### The problem
The exercise calls for every entry that follows to be repeated exactly.

### Supplied records
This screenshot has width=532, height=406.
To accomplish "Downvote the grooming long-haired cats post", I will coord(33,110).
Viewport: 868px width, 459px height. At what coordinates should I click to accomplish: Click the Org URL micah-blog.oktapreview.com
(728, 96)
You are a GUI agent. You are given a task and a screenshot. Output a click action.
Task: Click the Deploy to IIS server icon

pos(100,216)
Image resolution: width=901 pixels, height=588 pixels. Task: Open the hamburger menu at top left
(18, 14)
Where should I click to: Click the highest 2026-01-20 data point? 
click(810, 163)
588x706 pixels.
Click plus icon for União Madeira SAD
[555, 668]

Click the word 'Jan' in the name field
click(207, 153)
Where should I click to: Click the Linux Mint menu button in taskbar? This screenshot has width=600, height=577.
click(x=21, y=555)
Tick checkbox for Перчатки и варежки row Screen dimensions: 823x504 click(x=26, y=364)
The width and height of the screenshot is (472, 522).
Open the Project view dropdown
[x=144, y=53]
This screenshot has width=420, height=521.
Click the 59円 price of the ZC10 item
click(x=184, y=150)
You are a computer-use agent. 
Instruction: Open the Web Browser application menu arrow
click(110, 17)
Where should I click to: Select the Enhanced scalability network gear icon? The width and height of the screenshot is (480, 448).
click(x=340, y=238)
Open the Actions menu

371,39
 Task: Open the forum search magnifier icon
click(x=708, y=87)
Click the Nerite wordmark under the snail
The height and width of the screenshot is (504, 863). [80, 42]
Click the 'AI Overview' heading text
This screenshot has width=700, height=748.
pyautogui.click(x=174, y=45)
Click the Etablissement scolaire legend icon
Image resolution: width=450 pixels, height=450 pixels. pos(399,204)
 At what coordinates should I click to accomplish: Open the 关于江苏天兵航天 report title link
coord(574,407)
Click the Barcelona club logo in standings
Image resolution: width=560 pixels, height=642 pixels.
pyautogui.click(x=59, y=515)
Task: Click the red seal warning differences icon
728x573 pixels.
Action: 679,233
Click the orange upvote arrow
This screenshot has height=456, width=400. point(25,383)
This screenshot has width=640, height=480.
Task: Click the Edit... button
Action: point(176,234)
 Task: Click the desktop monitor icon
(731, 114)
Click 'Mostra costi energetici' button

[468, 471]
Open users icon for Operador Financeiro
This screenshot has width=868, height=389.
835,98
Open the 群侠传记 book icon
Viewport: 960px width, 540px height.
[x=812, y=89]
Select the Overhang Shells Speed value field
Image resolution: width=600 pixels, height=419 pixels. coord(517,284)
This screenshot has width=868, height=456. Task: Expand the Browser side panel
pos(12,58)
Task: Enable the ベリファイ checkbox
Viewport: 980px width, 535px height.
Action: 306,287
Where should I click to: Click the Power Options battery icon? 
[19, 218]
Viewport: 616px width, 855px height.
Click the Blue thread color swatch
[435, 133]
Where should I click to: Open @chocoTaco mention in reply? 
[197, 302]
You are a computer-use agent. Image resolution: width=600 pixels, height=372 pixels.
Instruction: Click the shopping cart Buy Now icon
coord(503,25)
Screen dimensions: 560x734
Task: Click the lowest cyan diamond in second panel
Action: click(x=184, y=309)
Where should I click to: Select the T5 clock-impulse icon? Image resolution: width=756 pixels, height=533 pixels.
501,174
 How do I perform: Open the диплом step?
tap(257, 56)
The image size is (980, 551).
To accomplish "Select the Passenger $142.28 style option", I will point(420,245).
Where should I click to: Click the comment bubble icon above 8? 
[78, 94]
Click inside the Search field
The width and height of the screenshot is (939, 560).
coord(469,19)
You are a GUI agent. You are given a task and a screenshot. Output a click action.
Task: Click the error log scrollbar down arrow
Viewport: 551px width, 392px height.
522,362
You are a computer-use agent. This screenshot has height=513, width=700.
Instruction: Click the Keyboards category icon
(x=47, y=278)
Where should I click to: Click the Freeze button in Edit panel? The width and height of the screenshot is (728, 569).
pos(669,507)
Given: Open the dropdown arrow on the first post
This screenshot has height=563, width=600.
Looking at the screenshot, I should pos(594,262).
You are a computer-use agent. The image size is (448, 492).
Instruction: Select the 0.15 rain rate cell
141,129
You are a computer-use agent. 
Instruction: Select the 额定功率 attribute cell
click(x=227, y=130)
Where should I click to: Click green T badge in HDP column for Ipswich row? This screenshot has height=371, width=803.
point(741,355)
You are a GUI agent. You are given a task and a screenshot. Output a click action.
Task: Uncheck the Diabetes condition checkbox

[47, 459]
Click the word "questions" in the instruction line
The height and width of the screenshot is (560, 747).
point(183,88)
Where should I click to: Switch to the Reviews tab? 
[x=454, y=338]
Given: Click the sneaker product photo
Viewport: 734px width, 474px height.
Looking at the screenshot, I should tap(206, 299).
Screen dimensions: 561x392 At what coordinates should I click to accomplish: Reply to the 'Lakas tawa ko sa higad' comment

### Answer to this exercise
This screenshot has width=532, height=406.
To accomplish "Downvote the grooming long-haired cats post", I will coord(33,110).
Viewport: 868px width, 459px height. At what coordinates should I click to accomplish: Click the Org URL micah-blog.oktapreview.com
(728, 96)
You are a GUI agent. You are given a task and a screenshot. Output a click action.
Task: Click the Deploy to IIS server icon

pos(100,216)
Image resolution: width=901 pixels, height=588 pixels. Task: Open the hamburger menu at top left
(18, 14)
Where should I click to: Click the highest 2026-01-20 data point? 
click(810, 163)
588x706 pixels.
Click plus icon for União Madeira SAD
[555, 668]

Click the word 'Jan' in the name field
click(207, 153)
Where should I click to: Click the Linux Mint menu button in taskbar? This screenshot has width=600, height=577.
click(x=21, y=555)
Tick checkbox for Перчатки и варежки row Screen dimensions: 823x504 click(x=26, y=364)
The width and height of the screenshot is (472, 522).
Open the Project view dropdown
[x=144, y=53]
This screenshot has width=420, height=521.
Click the 59円 price of the ZC10 item
click(x=184, y=150)
You are a computer-use agent. 
Instruction: Open the Web Browser application menu arrow
click(110, 17)
Where should I click to: Select the Enhanced scalability network gear icon? The width and height of the screenshot is (480, 448).
click(x=340, y=238)
Open the Actions menu

371,39
 Task: Open the forum search magnifier icon
click(x=708, y=87)
Click the Nerite wordmark under the snail
The height and width of the screenshot is (504, 863). [80, 42]
Click the 'AI Overview' heading text
This screenshot has width=700, height=748.
pyautogui.click(x=174, y=45)
Click the Etablissement scolaire legend icon
Image resolution: width=450 pixels, height=450 pixels. pos(399,204)
 At what coordinates should I click to accomplish: Open the 关于江苏天兵航天 report title link
coord(574,407)
Click the Barcelona club logo in standings
Image resolution: width=560 pixels, height=642 pixels.
pyautogui.click(x=59, y=515)
Task: Click the red seal warning differences icon
728x573 pixels.
Action: 679,233
Click the orange upvote arrow
This screenshot has height=456, width=400. point(25,383)
This screenshot has width=640, height=480.
Task: Click the Edit... button
Action: point(176,234)
 Task: Click the desktop monitor icon
(731, 114)
Click 'Mostra costi energetici' button

[468, 471]
Open users icon for Operador Financeiro
This screenshot has width=868, height=389.
835,98
Open the 群侠传记 book icon
Viewport: 960px width, 540px height.
[x=812, y=89]
Select the Overhang Shells Speed value field
Image resolution: width=600 pixels, height=419 pixels. coord(517,284)
This screenshot has width=868, height=456. Task: Expand the Browser side panel
pos(12,58)
Task: Enable the ベリファイ checkbox
Viewport: 980px width, 535px height.
Action: 306,287
Where should I click to: Click the Power Options battery icon? 
[19, 218]
Viewport: 616px width, 855px height.
Click the Blue thread color swatch
[435, 133]
Where should I click to: Open @chocoTaco mention in reply? 
[197, 302]
You are a computer-use agent. Image resolution: width=600 pixels, height=372 pixels.
Instruction: Click the shopping cart Buy Now icon
coord(503,25)
Screen dimensions: 560x734
Task: Click the lowest cyan diamond in second panel
Action: click(x=184, y=309)
Where should I click to: Select the T5 clock-impulse icon? Image resolution: width=756 pixels, height=533 pixels.
501,174
 How do I perform: Open the диплом step?
tap(257, 56)
The image size is (980, 551).
To accomplish "Select the Passenger $142.28 style option", I will point(420,245).
Where should I click to: Click the comment bubble icon above 8? 
[78, 94]
Click inside the Search field
The width and height of the screenshot is (939, 560).
coord(469,19)
You are a GUI agent. You are given a task and a screenshot. Output a click action.
Task: Click the error log scrollbar down arrow
Viewport: 551px width, 392px height.
522,362
You are a computer-use agent. This screenshot has height=513, width=700.
Instruction: Click the Keyboards category icon
(x=47, y=278)
Where should I click to: Click the Freeze button in Edit panel? The width and height of the screenshot is (728, 569).
pos(669,507)
Given: Open the dropdown arrow on the first post
This screenshot has height=563, width=600.
Looking at the screenshot, I should pos(594,262).
You are a computer-use agent. The image size is (448, 492).
Instruction: Select the 0.15 rain rate cell
141,129
You are a computer-use agent. 
Instruction: Select the 额定功率 attribute cell
click(x=227, y=130)
Where should I click to: Click green T badge in HDP column for Ipswich row? This screenshot has height=371, width=803.
point(741,355)
You are a GUI agent. You are given a task and a screenshot. Output a click action.
Task: Uncheck the Diabetes condition checkbox

[47, 459]
Click the word "questions" in the instruction line
The height and width of the screenshot is (560, 747).
point(183,88)
Where should I click to: Switch to the Reviews tab? 
[x=454, y=338]
Given: Click the sneaker product photo
Viewport: 734px width, 474px height.
Looking at the screenshot, I should tap(206, 299).
Screen dimensions: 561x392 At what coordinates should I click to accomplish: Reply to the 'Lakas tawa ko sa higad' comment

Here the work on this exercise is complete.